Problem details = Put the lines of the material below into a numbered list, skipping blank lines and leaving the pictures out.

* Begin *

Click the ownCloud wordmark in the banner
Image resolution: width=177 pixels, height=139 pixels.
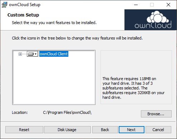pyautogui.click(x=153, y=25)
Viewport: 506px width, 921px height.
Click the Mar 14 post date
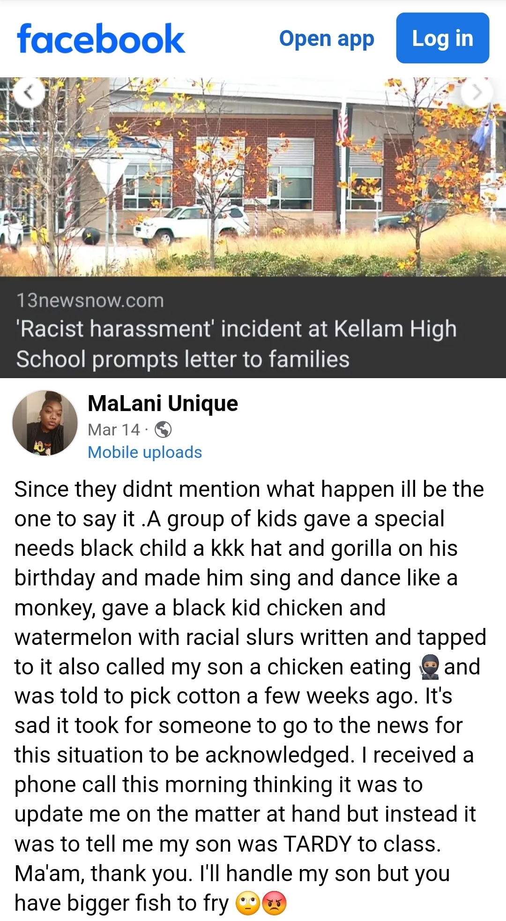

* End *

Exercise output =
1. Click the ownCloud wordmark in the banner
2. Image resolution: width=177 pixels, height=139 pixels.
3. pyautogui.click(x=153, y=25)
4. Viewport: 506px width, 921px height.
5. Click the Mar 14 post date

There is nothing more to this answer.